HMAC (Hash-based Message Authentication Code) is a widely-used message authentication technology defined in RFC 2104. HMAC processes a key together with a message through a hash function to produce a fixed-length signature. Unlike regular hashes, HMAC requires knowing the key to generate or verify a signature, guaranteeing both message integrity and authenticity.
**HMAC is the foundation of modern API security**. Stripe, GitHub, Shopify, Slack, and Twilio use HMAC-SHA256 to sign webhook events, ensuring requests actually come from the platform. AWS uses HMAC-SHA256 for Signature V4 request signing. JWT's HS256 algorithm is essentially HMAC-SHA256. Understanding HMAC is the first step to mastering API security.
**Different platforms have different signature formats**: Stripe's format is `t=timestamp,v1=hex_signature`, signing `timestamp.payload`; GitHub uses `X-Hub-Signature-256` with format `sha256=hex_signature`; Shopify uses `X-Shopify-Hmac-Sha256` with Base64-encoded value. This tool supports automatic parsing and verification for these common formats.

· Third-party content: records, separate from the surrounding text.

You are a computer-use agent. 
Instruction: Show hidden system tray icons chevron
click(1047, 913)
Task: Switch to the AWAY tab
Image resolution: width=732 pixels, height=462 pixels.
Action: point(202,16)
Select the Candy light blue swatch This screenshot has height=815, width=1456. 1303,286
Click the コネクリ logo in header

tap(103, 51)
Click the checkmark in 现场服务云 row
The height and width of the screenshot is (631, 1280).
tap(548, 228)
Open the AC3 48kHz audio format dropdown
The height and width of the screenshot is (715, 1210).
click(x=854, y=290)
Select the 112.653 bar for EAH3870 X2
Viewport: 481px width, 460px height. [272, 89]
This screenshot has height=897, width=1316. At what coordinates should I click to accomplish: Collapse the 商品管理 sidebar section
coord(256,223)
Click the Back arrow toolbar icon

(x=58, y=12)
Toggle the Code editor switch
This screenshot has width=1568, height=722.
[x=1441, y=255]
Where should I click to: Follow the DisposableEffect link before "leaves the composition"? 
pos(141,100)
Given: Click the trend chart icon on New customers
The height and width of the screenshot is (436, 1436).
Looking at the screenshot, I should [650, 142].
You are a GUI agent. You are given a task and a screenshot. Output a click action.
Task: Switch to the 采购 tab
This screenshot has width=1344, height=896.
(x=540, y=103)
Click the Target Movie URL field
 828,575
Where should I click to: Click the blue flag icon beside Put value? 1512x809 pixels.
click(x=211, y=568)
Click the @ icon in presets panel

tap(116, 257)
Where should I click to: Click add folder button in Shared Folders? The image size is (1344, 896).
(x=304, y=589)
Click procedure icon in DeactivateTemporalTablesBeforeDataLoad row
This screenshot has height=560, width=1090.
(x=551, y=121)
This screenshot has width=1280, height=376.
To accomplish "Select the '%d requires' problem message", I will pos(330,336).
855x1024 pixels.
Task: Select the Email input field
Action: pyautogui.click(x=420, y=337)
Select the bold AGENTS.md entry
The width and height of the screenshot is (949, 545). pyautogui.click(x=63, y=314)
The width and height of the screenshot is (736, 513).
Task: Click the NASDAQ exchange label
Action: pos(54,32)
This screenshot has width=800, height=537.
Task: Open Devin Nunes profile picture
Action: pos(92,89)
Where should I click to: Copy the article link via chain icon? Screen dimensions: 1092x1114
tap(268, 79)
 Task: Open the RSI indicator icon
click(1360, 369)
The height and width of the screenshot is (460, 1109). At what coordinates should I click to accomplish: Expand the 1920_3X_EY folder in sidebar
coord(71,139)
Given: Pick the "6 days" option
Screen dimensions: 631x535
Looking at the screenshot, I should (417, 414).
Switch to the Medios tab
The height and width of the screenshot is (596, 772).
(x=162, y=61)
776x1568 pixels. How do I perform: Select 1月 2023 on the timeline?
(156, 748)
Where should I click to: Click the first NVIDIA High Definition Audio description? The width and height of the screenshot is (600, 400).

**Why does signature verification fail?** The most common reason is message format mismatch: the platform might sign `timestamp.payload` instead of the raw message body; or the message contains extra newlines; or the signature includes a prefix (like `sha256=`) that needs removing. Check the platform documentation carefully and compare using the raw hexadecimal value.
This tool uses the browser's native **Web Crypto API** (SubtleCrypto) for HMAC calculations — the same cryptographic library that powers HTTPS and TLS. All computation happens locally; keys and messages are never sent to any server. Open browser DevTools Network panel to verify no external requests are made.